What Do EVs And Schools Have In Common?
The first time I noticed it, I smiled and remarked ‘nice coincidence’. However, after several sightings, it became apparent that it is a fast growing trend in the UK. I am talking EVs parked outside schools with patiently waiting parents, mostly mums.
In fact, spotting multiple EVs parked outside a school is more the norm than the exception. Though surprising to some, to me its seems rather obvious. After all, most parents (if not all) would like to have lower air pollution around their children.
Air Pollution Results In Significant Health Issues To Include Deaths
The urgency in regards to air pollution becomes rather ‘immediate’ when your children are standing a few feet from the billowing tailpipe of a polluting diesel or petrol car. Inhaling life threatening pollutants like Particulate Matter (PM), Ammonia (NH3) and Nitrogen Oxide (NOx) leads to early deaths.
In fact, child experts in the UK have warned that families and parents are worryingly unaware of the severe detrimental effect to children as a result of increased local air pollution. This includes, increased cases of asthma and related deaths, negative effects on mental and overall health.
Road transportation contributes nearly 60% of the total air pollution in the UK. Parents are doing the right thing by driving zero emission cars for school runs, as it helps reduce the harmful effects of toxic pollutants in the immediate vicinity of the school children.

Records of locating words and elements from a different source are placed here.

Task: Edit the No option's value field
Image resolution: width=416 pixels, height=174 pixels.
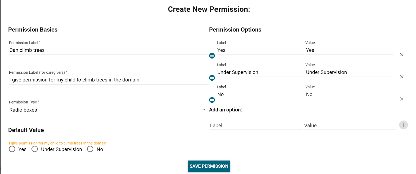Action: click(348, 95)
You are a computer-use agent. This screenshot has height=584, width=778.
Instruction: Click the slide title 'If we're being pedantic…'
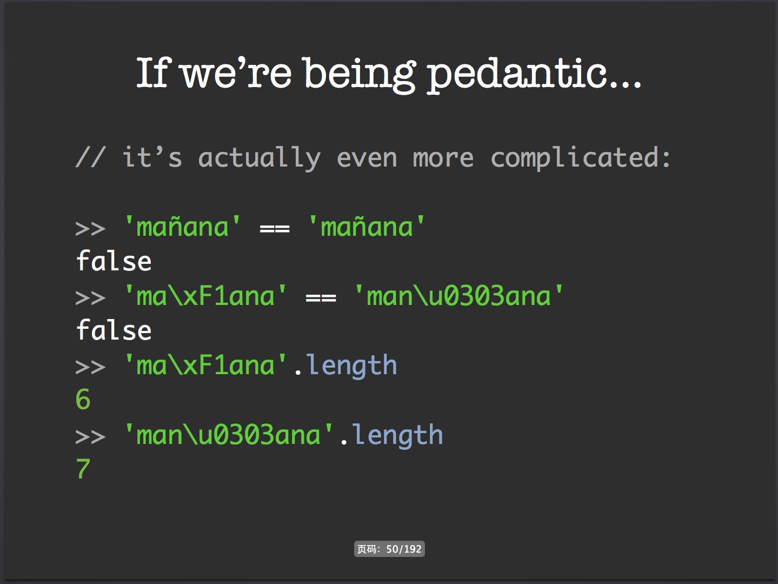[389, 74]
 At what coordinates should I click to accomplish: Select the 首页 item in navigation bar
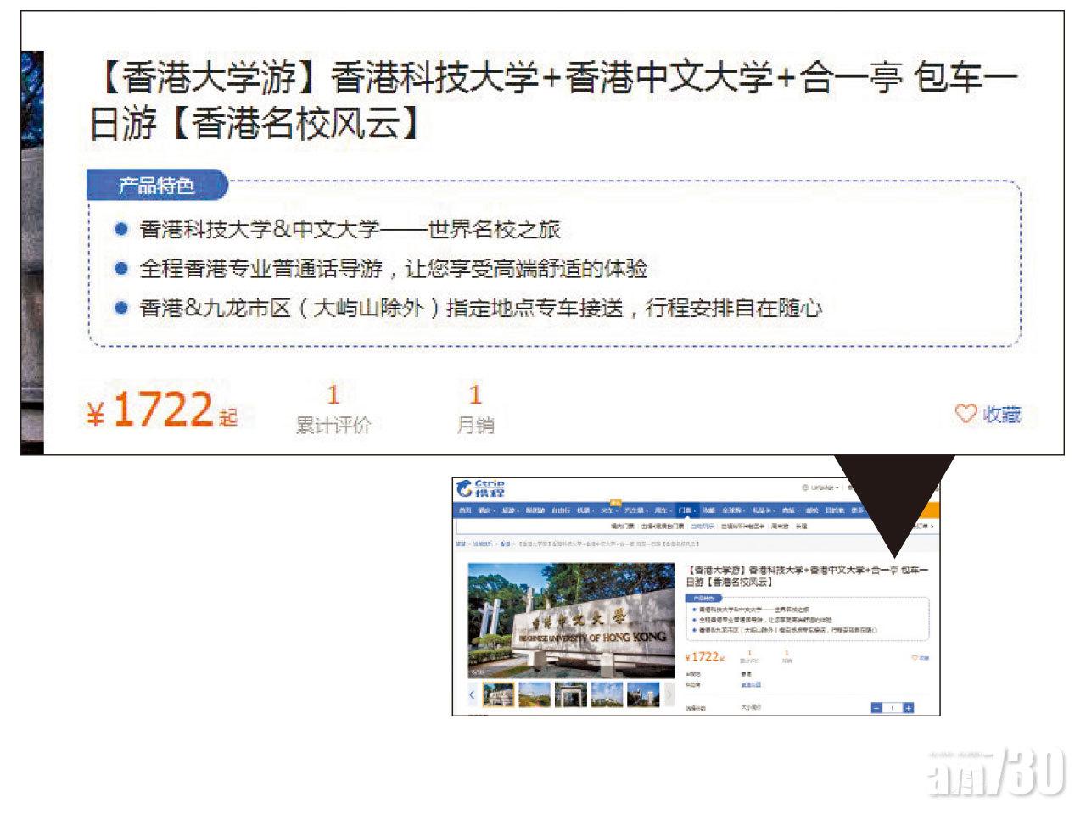(465, 510)
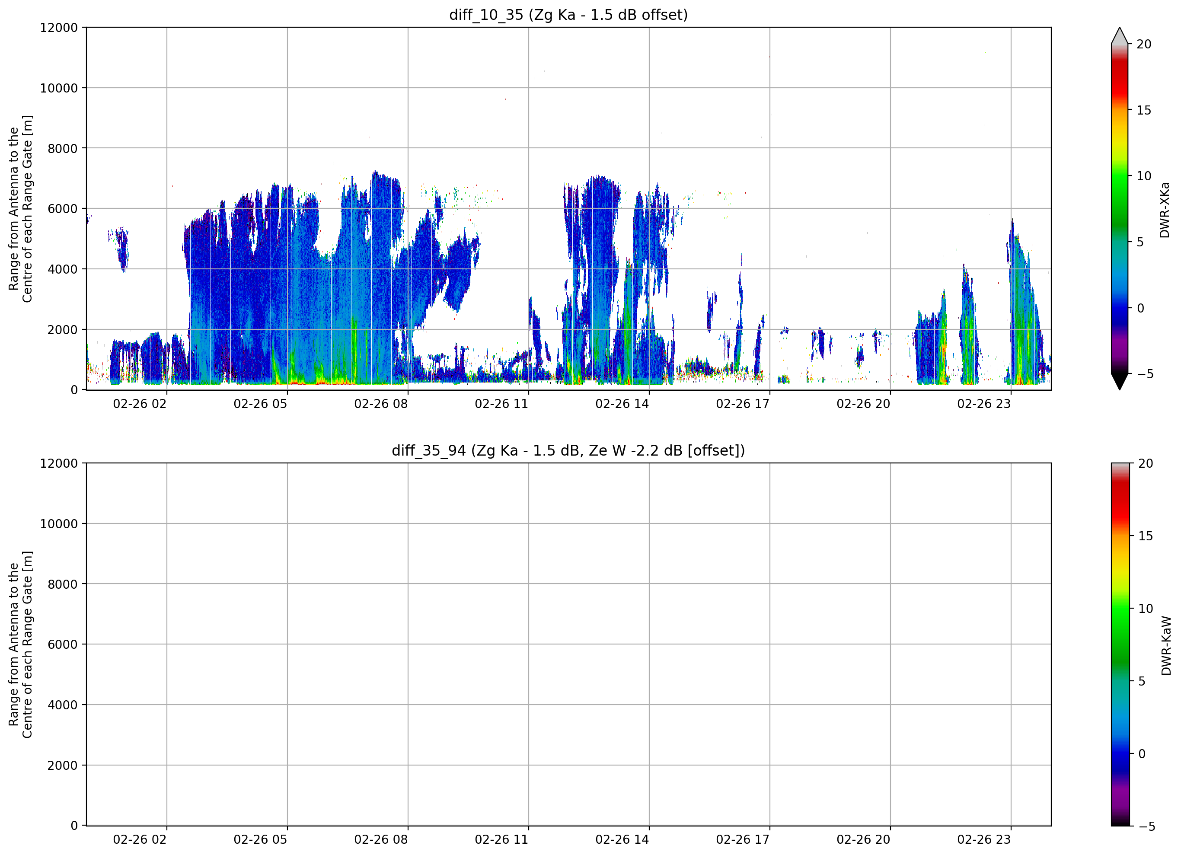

In fact, I cannot fathom why parents would use internal combustion engines like polluting petrol and diesel cars, that have such a significant, direct and strong detrimental correlation to children’s health.
The good news is that electric cars are a real and robust alternative to petrol and diesel cars for school runs and much more.
Top Reasons For Parents To Own A Pure Electric Car Or Battery Electric Car (BEV)
- Reduce air pollution in the immediate vicinity of your children: reduce the detrimental and real impact of air pollution on their health
- Save money with a more economical drive: BEVs cost up to £5 to fully charge. Filling a petrol or diesel fuel tank can set you back between £50 and £80. Use the money saved for wonderful weekend family trips in your EV
- Good range: yes, electric cars are capable of much more than just local trips to the school, grocery store, gym or local high street. The latest electric vehicles have real world ranges between 100 to 200 miles
- Lower maintenance and repair cost: yes, EVs cost less to maintain and repair compared to traditional petrol and diesel cars. The reason is simple. Electric cars have significantly fewer moving parts compared to internal combustion engines
- Enjoy the smoother drive:all pure electric cars are automatic, which means you do not need to simultaneously shuffle gears and calm hungry children
- Take advantage of the UK government plug-in grant incentive (PiCG): to reduce the cost of buying a battery electric vehicle. Honestly, take advantage of this while it lasts!
- Last but not the least, image matters: never underestimate the importance of ‘image’ to kids. Kids nowadays are passionate about the environment. Electric cars are simply considered ‘very cool’. Internal combustion engine cars are NOT. If you do not believe me, ask your children
Top 2 EVs For School Runs And More That Will Not Break The Bank
- The best selling EV globally with a strong track record. It is also the best selling battery electric car (BEV) in the UK and Europe
- 40 kWh lithium-ion battery with a NEDC range up to 168 miles
- 5 doors and 5 seats. So easy to get adults and kids in and out effortlessly
- Boot capacity: 400 litres (enough to fit in all the sports gear and more)
- Maximum speed: 90 mph
- Good reviews
- Top Gear: 8/10
- What Car?: 4/5
- Auto Express: 4/5
- Another popular EV with a strong track record and certainly cute!
- 41 kWh lithium-ion battery with a NEDC range up to 186 miles (very similar to the Nissan Leaf)
- 5 doors and 5 seats. Like the Nissan Leaf, easy to get adults and kids in and out effortlessly
- Boot capacity: 338 litres (slightly smaller than the Nissan Leaf but still sufficient for school kits and weekend luggage)
- Maximum speed: 84 mph
- Good reviews, but the Nissan Leaf is ahead
- Top Gear: 7/10
- What Car?: 4/5
- Auto Express: 4/5
There are certainly other suitable EVs, like the BMWi3. However, these models do cost more, but worth considering. In general, I encourage first time EV buyers to start with a smaller budget. Be prudent. Gain some ‘real world’ experience driving an electric car. You can always upgrade to a Jaguar I-PACE or Tesla Model 3 anytime!